BlockFi, a cryptocurrency lending platform, has been warned by the bankruptcy trustee that the $227 million the company holds in Silicon Valley Bank (SVB) may go against bankruptcy laws.
This is because these funds are supposedly not protected by Federal Deposit Insurance Corporation (FDIC) deposit insurance. It’s because this amount is invested in a money market mutual fund, which may be illegal under bankruptcy laws.
BlockFi faces scrutiny for lack of FDIC insurance
BlockFi had previously filed for bankruptcy in November last year following the collapse of FTX.
According to documents released Friday regarding BlockFi’s bankruptcy proceedings, the failed cryptocurrency lender has $227 million in funds stored at Silicon Valley Bank (SVB).
The documents include a summary statement of the SVB balance. It indicates that BlockFi’s investment is “not guaranteed by the bank,” is not FDIC insured, and is not covered by any other federal government agency.
The FDIC provides coverage for deposits of up to $250,000 per depositor, but not for the full range of money market funds.
The US Securities and Exchange Commission regulates money market mutual funds, which invest in highly liquid short-term securities, such as cash equivalents, cash, and short-term debt instruments.
This comes after the California Department of Financial Protection and Innovation announced early Friday that Silicon Valley Bank would be closing.
As the fallout from the shocking collapse of Silicon Valley Bank continues, several cryptocurrency firms have already disclosed their exposure to the bank, with BlockFi among those affected.
Silicon Valley Bank transfers your deposits
Since then, Silicon Valley Bank has moved all deposits covered by the FDIC to the National Deposit Insurance Bank of Santa Clara. The FDIC announced that by March 13, all insured depositors would have full access to their insured accounts and that uninsured depositors would receive certificates for the amounts of their uninsured money.

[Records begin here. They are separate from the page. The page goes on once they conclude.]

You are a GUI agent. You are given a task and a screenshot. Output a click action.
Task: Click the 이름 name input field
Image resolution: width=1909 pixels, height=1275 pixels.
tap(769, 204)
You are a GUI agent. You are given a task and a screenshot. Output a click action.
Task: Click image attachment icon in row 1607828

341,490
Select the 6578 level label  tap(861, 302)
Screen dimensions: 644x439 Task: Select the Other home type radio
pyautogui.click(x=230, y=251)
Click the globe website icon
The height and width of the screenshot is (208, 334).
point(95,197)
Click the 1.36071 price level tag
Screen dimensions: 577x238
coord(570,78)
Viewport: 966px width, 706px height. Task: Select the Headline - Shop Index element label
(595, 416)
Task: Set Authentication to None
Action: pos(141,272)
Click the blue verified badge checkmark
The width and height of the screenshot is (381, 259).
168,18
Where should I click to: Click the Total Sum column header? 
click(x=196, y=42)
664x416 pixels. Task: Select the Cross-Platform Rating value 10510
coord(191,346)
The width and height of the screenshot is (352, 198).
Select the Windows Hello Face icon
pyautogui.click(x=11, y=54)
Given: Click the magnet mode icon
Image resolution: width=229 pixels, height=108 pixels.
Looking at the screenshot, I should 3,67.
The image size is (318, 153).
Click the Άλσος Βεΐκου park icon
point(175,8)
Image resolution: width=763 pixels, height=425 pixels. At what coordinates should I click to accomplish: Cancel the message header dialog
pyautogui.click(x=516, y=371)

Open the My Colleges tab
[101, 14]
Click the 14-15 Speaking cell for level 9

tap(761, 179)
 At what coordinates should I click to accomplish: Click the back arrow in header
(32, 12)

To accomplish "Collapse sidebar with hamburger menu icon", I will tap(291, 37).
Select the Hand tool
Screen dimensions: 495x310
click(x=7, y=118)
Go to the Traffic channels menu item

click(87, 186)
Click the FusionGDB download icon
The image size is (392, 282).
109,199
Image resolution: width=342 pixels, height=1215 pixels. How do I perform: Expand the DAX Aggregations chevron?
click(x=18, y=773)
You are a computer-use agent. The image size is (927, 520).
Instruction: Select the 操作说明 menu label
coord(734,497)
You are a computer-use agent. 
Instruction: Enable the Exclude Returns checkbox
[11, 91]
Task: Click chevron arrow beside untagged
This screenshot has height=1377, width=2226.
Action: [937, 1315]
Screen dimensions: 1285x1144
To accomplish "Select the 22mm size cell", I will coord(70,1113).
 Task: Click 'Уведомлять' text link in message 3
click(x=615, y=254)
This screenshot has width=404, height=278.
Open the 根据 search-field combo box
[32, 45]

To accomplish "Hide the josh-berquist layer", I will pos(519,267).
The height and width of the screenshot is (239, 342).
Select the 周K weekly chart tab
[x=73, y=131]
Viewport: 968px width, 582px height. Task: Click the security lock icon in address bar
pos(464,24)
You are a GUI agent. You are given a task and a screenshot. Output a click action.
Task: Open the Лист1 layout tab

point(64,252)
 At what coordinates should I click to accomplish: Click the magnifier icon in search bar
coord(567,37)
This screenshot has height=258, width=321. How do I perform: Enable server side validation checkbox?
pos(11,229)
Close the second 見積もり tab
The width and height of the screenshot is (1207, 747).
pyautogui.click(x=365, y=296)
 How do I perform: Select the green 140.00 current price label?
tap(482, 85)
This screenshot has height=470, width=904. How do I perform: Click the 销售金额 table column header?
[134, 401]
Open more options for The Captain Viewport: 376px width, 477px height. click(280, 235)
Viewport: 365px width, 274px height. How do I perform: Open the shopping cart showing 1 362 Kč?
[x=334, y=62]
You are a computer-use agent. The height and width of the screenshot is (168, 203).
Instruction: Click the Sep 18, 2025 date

BlockFi is one of many companies scrutinized for its lack of FDIC insurance. This highlights the need for increased regulatory oversight in the industry to protect investors.
As the cryptocurrency industry grows, companies must be transparent about their practices and comply with all laws and regulations. The warning issued to BlockFi serves as a reminder to all other cryptocurrency lending platforms.